= SHORT PROBLEM =
Please rewrite every line of the listing below as a numbered list, omitting any blank lines.

= EXTRACTED RECORDS =
....
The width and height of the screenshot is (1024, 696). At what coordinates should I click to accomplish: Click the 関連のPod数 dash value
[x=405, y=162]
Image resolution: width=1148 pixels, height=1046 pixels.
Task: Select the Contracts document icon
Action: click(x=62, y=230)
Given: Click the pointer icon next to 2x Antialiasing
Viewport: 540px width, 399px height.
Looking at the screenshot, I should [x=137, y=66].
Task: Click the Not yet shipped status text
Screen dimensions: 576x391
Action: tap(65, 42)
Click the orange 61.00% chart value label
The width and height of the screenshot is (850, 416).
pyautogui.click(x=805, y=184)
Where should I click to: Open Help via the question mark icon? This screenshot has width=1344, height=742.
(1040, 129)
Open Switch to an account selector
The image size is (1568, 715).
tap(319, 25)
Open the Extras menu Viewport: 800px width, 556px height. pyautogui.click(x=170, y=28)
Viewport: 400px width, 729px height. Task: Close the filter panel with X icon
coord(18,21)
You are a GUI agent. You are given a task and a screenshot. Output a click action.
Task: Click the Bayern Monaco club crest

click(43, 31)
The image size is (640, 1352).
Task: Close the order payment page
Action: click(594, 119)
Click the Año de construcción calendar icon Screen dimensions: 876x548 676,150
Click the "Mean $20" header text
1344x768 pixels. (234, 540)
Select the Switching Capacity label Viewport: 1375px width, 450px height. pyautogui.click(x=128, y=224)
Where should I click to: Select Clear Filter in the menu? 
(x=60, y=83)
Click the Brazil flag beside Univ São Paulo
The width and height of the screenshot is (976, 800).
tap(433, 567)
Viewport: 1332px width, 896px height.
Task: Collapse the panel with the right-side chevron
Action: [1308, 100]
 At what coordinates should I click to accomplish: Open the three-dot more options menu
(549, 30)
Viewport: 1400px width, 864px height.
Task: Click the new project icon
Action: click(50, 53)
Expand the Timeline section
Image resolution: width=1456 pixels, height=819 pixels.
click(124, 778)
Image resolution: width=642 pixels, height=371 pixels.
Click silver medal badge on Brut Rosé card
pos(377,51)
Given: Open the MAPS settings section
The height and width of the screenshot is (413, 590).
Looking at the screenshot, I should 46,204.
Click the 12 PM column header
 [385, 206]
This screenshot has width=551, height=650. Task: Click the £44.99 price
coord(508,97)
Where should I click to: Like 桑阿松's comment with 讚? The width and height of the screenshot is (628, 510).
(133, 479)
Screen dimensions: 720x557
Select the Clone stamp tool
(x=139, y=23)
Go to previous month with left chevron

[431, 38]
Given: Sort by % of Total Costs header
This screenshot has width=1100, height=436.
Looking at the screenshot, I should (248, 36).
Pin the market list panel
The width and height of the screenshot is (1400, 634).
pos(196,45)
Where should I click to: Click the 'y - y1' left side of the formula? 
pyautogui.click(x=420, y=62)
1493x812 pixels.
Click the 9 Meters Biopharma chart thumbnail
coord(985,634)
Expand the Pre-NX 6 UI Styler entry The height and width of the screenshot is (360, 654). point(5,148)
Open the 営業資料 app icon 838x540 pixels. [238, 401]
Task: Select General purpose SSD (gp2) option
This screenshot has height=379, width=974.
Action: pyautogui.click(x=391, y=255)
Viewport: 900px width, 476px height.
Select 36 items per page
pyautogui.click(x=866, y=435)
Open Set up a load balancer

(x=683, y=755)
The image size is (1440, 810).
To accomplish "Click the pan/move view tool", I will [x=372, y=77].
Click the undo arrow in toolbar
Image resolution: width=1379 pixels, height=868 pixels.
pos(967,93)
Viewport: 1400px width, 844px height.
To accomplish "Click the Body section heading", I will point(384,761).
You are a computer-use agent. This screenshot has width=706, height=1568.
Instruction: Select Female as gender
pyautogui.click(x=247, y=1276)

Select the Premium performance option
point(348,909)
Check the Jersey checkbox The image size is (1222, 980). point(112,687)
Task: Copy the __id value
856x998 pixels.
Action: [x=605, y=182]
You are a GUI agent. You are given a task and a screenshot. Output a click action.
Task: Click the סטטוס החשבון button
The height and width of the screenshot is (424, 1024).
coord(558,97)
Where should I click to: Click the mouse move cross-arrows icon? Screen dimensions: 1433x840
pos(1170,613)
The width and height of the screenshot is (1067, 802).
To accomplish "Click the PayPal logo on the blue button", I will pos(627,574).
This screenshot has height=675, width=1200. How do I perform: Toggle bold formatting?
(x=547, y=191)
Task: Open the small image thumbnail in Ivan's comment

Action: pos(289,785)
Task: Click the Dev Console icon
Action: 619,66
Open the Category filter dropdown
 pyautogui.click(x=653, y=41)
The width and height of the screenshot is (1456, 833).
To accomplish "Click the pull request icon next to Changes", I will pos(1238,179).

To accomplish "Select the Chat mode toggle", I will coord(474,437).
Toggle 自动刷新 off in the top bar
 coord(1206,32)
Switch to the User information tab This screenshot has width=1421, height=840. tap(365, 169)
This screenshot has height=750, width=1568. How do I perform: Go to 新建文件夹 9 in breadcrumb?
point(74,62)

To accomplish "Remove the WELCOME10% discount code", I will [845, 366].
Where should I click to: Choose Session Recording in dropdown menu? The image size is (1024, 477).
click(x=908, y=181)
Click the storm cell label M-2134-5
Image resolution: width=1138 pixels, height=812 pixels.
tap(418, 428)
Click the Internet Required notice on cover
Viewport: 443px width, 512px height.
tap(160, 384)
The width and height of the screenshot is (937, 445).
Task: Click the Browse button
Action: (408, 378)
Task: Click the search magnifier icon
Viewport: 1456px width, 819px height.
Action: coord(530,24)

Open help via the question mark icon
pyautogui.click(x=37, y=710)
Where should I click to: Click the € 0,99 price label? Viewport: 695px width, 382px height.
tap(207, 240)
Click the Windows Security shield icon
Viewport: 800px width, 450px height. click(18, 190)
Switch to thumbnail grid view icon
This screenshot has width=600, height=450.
....
= CORRECT OUTPUT =
1. The width and height of the screenshot is (1024, 696). At what coordinates should I click to accomplish: Click the 関連のPod数 dash value
2. [x=405, y=162]
3. Image resolution: width=1148 pixels, height=1046 pixels.
4. Task: Select the Contracts document icon
5. Action: click(x=62, y=230)
6. Given: Click the pointer icon next to 2x Antialiasing
7. Viewport: 540px width, 399px height.
8. Looking at the screenshot, I should [x=137, y=66].
9. Task: Click the Not yet shipped status text
10. Screen dimensions: 576x391
11. Action: tap(65, 42)
12. Click the orange 61.00% chart value label
13. The width and height of the screenshot is (850, 416).
14. pyautogui.click(x=805, y=184)
15. Where should I click to: Open Help via the question mark icon? This screenshot has width=1344, height=742.
16. (1040, 129)
17. Open Switch to an account selector
18. The image size is (1568, 715).
19. tap(319, 25)
20. Open the Extras menu Viewport: 800px width, 556px height. pyautogui.click(x=170, y=28)
21. Viewport: 400px width, 729px height. Task: Close the filter panel with X icon
22. coord(18,21)
23. You are a GUI agent. You are given a task and a screenshot. Output a click action.
24. Task: Click the Bayern Monaco club crest
25. click(43, 31)
26. The image size is (640, 1352).
27. Task: Close the order payment page
28. Action: click(594, 119)
29. Click the Año de construcción calendar icon Screen dimensions: 876x548 676,150
30. Click the "Mean $20" header text
31. 1344x768 pixels. (234, 540)
32. Select the Switching Capacity label Viewport: 1375px width, 450px height. pyautogui.click(x=128, y=224)
33. Where should I click to: Select Clear Filter in the menu? 
34. (x=60, y=83)
35. Click the Brazil flag beside Univ São Paulo
36. The width and height of the screenshot is (976, 800).
37. tap(433, 567)
38. Viewport: 1332px width, 896px height.
39. Task: Collapse the panel with the right-side chevron
40. Action: [1308, 100]
41.  At what coordinates should I click to accomplish: Open the three-dot more options menu
42. (549, 30)
43. Viewport: 1400px width, 864px height.
44. Task: Click the new project icon
45. Action: click(50, 53)
46. Expand the Timeline section
47. Image resolution: width=1456 pixels, height=819 pixels.
48. click(124, 778)
49. Image resolution: width=642 pixels, height=371 pixels.
50. Click silver medal badge on Brut Rosé card
51. pos(377,51)
52. Given: Open the MAPS settings section
53. The height and width of the screenshot is (413, 590).
54. Looking at the screenshot, I should 46,204.
55. Click the 12 PM column header
56.  [385, 206]
57. This screenshot has width=551, height=650. Task: Click the £44.99 price
58. coord(508,97)
59. Where should I click to: Like 桑阿松's comment with 讚? The width and height of the screenshot is (628, 510).
60. (133, 479)
61. Screen dimensions: 720x557
62. Select the Clone stamp tool
63. (x=139, y=23)
64. Go to previous month with left chevron
65. [431, 38]
66. Given: Sort by % of Total Costs header
67. This screenshot has width=1100, height=436.
68. Looking at the screenshot, I should (248, 36).
69. Pin the market list panel
70. The width and height of the screenshot is (1400, 634).
71. pos(196,45)
72. Where should I click to: Click the 'y - y1' left side of the formula? 
73. pyautogui.click(x=420, y=62)
74. 1493x812 pixels.
75. Click the 9 Meters Biopharma chart thumbnail
76. coord(985,634)
77. Expand the Pre-NX 6 UI Styler entry The height and width of the screenshot is (360, 654). point(5,148)
78. Open the 営業資料 app icon 838x540 pixels. [238, 401]
79. Task: Select General purpose SSD (gp2) option
80. This screenshot has height=379, width=974.
81. Action: pyautogui.click(x=391, y=255)
82. Viewport: 900px width, 476px height.
83. Select 36 items per page
84. pyautogui.click(x=866, y=435)
85. Open Set up a load balancer
86. (x=683, y=755)
87. The image size is (1440, 810).
88. To accomplish "Click the pan/move view tool", I will [x=372, y=77].
89. Click the undo arrow in toolbar
90. Image resolution: width=1379 pixels, height=868 pixels.
91. pos(967,93)
92. Viewport: 1400px width, 844px height.
93. To accomplish "Click the Body section heading", I will point(384,761).
94. You are a computer-use agent. This screenshot has width=706, height=1568.
95. Instruction: Select Female as gender
96. pyautogui.click(x=247, y=1276)
97. Select the Premium performance option
98. point(348,909)
99. Check the Jersey checkbox The image size is (1222, 980). point(112,687)
100. Task: Copy the __id value
101. 856x998 pixels.
102. Action: [x=605, y=182]
103. You are a GUI agent. You are given a task and a screenshot. Output a click action.
104. Task: Click the סטטוס החשבון button
105. The height and width of the screenshot is (424, 1024).
106. coord(558,97)
107. Where should I click to: Click the mouse move cross-arrows icon? Screen dimensions: 1433x840
108. pos(1170,613)
109. The width and height of the screenshot is (1067, 802).
110. To accomplish "Click the PayPal logo on the blue button", I will pos(627,574).
111. This screenshot has height=675, width=1200. How do I perform: Toggle bold formatting?
112. (x=547, y=191)
113. Task: Open the small image thumbnail in Ivan's comment
114. Action: pos(289,785)
115. Task: Click the Dev Console icon
116. Action: 619,66
117. Open the Category filter dropdown
118.  pyautogui.click(x=653, y=41)
119. The width and height of the screenshot is (1456, 833).
120. To accomplish "Click the pull request icon next to Changes", I will pos(1238,179).
121. To accomplish "Select the Chat mode toggle", I will coord(474,437).
122. Toggle 自动刷新 off in the top bar
123.  coord(1206,32)
124. Switch to the User information tab This screenshot has width=1421, height=840. tap(365, 169)
125. This screenshot has height=750, width=1568. How do I perform: Go to 新建文件夹 9 in breadcrumb?
126. point(74,62)
127. To accomplish "Remove the WELCOME10% discount code", I will [845, 366].
128. Where should I click to: Choose Session Recording in dropdown menu? The image size is (1024, 477).
129. click(x=908, y=181)
130. Click the storm cell label M-2134-5
131. Image resolution: width=1138 pixels, height=812 pixels.
132. tap(418, 428)
133. Click the Internet Required notice on cover
134. Viewport: 443px width, 512px height.
135. tap(160, 384)
136. The width and height of the screenshot is (937, 445).
137. Task: Click the Browse button
138. Action: (408, 378)
139. Task: Click the search magnifier icon
140. Viewport: 1456px width, 819px height.
141. Action: coord(530,24)
142. Open help via the question mark icon
143. pyautogui.click(x=37, y=710)
144. Where should I click to: Click the € 0,99 price label? Viewport: 695px width, 382px height.
145. tap(207, 240)
146. Click the Windows Security shield icon
147. Viewport: 800px width, 450px height. click(18, 190)
148. Switch to thumbnail grid view icon
149. This screenshot has width=600, height=450.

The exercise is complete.